Yorkshire terrier Coco Puff looks around beyond the fenced-in yard of her quaint Victorian-style doghouse in the Riverside County community of Winchester. Yes, that’s a doghouse. Owners Tammy and Sam Kassis had it built five years ago because they wanted Coco Puff and their other little pooch, a Pomeranian named Darla, to have a place of their own. The structure cost $5,000 to build. (Irfan Khan / Los Angeles Times)
Tim Gallagher stands in the front doorway of his home in Crowley Lake near Mammoth. Conceived as a series of carefully stacked boxes sheathed in glass, cement board and corrugated metal, the house affords its owner solitude, capturing mountain views while shielding him from neighbors. (Wally Skalij / Los Angeles Times)

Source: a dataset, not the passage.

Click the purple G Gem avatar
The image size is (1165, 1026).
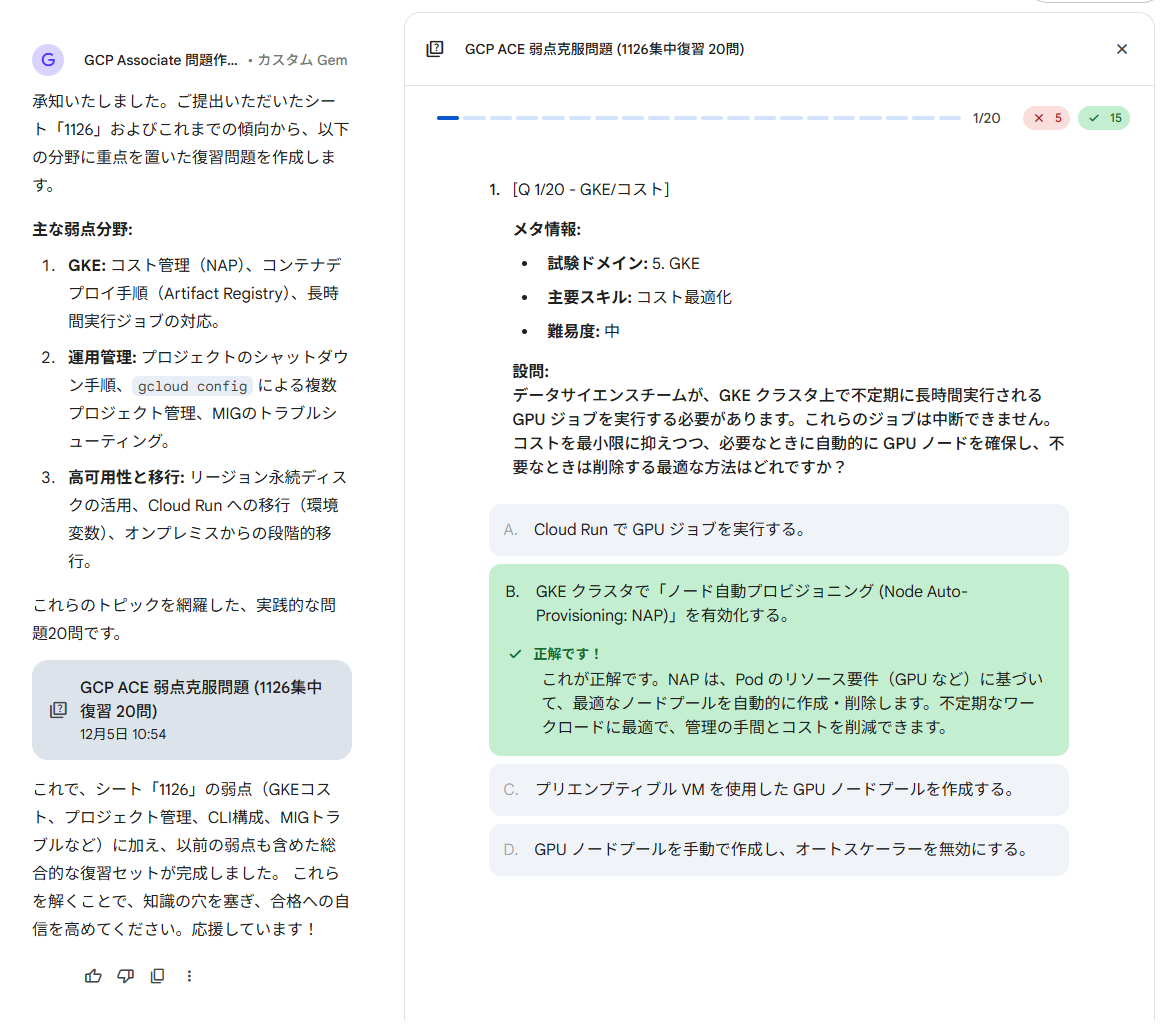[48, 60]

Ilse Ackerman and husband Meeno Peluce transformed a 1926 Lincoln Heights fixer-upper into Skyfarm, a haven for daughters India and Mette and a growing menagerie. Here, the family sits in a treehouse in the yard. When Ackerman and Peluce bought the home six years ago, an inspector had called it a “marriage breaker.” But the couple always saw the home’s potential. And today, Ackerman says, “There is no way we will ever leave this house.” (Lawrence K. Ho / Los Angeles Times)

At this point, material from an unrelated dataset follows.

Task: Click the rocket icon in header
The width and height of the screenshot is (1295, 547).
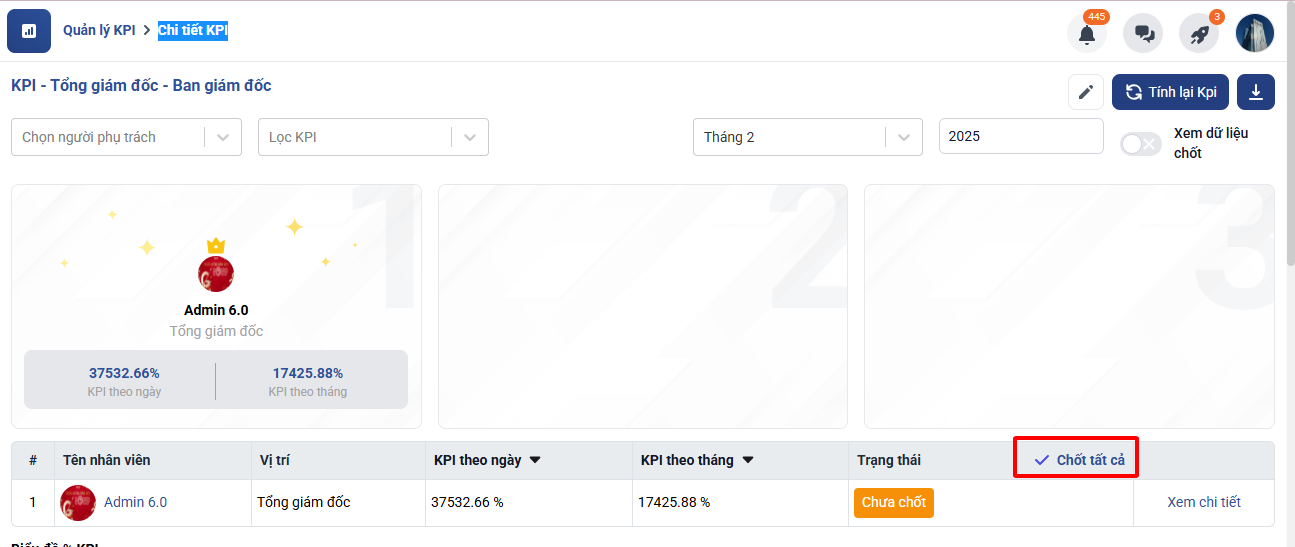Action: tap(1199, 34)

Jillian Choy, 5, plays with the family dog Este in the entry hall of her parents’ Studio City home. The entryway’s spotlights lend a bit of Hollywood glitz, which contrasts with the home’s farmhouse design. Jillian’s parents -- architects Vanessa Choy and Andrew Wong -- chose to build a farmhouse-style home to reflect a way of living that is elegant in its simplicity, sophisticated yet functional. (Wally Skalij / Los Angeles Times)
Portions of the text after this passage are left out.